Christiane Löhr e la poesia delle piccole cose
Gemano Celant a Villa Panza per presentare le due opere donate dall’artista tedesca alla collezione permanente del Museo
«Nel lavoro di Christiane Löhr troviamo la poesia delle piccole cose della natura, che noi trascuriamo perché sono piccole ma che invece sono altrettanto belle quanto le grandi» così scriveva Giuseppe Panza in “Ricordi di un collezionista” ricordando l’opera dell’artista tedesca. Lontano dall’uso del colore ma autrice di opere realizzate con l’uso dei vegetali essiccati aveva colpito l’attenzione del Conte proprio perché capace di mostrare «la bellezza del piccolo mondo». La mostra della Löhr a Villa Panza nel 2010 “Dividere il vuoto” era stata una vera scoperta per Varese ed ebbe un successo inimmaginato. Le sue opere, nonostante la leggerezza e l’apparente fragilità colpirono registrando grande successo di pubblico. Grazie all’impiego di materiali inconsueti come i semi di diverse piante – cardo selvatico, edera, graminacee – oppure crini di cavallo, dà vita a microcosmi lievi e raffinatissimi che rimandano a un’architettura immaginaria, preziosa e complessa, ma allo stesso tempo espressione di una solidità rassicurante.

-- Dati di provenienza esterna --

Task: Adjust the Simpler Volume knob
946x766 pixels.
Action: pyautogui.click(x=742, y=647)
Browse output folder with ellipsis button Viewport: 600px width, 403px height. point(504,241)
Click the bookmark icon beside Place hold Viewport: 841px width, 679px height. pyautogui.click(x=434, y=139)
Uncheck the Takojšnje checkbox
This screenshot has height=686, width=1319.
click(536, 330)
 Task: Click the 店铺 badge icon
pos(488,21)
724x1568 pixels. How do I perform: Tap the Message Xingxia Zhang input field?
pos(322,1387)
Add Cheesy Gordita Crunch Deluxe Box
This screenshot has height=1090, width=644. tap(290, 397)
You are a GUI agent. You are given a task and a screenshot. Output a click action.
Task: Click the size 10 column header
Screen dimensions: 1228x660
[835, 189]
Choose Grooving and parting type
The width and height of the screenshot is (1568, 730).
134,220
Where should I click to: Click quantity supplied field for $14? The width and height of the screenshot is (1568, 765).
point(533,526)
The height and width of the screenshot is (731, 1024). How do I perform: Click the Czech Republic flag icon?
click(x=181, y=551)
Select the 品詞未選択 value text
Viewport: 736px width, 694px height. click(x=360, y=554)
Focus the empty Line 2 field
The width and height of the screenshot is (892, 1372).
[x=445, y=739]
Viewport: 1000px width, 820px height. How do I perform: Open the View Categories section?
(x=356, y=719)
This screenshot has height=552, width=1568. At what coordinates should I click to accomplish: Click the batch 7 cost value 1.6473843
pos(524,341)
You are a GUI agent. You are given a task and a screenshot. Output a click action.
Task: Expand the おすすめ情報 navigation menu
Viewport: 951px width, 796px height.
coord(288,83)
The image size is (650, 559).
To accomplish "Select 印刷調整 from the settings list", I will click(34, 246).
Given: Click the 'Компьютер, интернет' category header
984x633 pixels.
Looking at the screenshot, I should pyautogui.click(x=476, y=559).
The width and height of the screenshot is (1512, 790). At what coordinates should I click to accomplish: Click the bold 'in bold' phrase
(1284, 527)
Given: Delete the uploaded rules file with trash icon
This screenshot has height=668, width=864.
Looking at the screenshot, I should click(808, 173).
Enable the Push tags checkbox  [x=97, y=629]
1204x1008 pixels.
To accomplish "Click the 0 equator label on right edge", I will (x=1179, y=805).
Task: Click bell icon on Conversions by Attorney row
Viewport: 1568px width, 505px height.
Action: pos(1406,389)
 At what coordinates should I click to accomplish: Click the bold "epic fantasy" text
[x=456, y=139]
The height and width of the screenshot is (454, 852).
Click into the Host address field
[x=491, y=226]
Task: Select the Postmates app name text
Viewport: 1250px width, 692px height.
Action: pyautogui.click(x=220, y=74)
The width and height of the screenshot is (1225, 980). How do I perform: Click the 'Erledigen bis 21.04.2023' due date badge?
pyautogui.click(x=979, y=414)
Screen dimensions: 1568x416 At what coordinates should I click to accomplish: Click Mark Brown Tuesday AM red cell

A due anni dalla mostra e dalla morte di Giuseppe Panza, Christiane torna a Varese per donare due opere alla collezione permanente di Villa e Collezione Panza: Drei Quader (Tre cubi) 2010 e Bogenform und kleine Erhebung (Forma d’archi e piccola elevazione) 2010. Un’occasione speciale presentata martedì 14 febbraio alle ore 18.30 da Marco Magnifico, vice presidente esecutivo FAI, Germano Celant, storico dell’arte, Giovanna Panza, moglie di Giuseppe Panza di Biumo e Anna Bernardini, direttore di Villa e Collezione Panza. La stessa artista in una conversazione con Anna Bernardini spiegava che «La natura è sempre stata fonte di ispirazione, ne sono affascinata fina da piccola; ricordo che osservavo attentamente ogni cosa trovata per terra e che ne sono sempre stata profondamente interessata alle modalità di composizione di tutti gli oggetti». Le due opere saranno allestite in dialogo con le opere di Ford Beckman, al primo piano della Villa.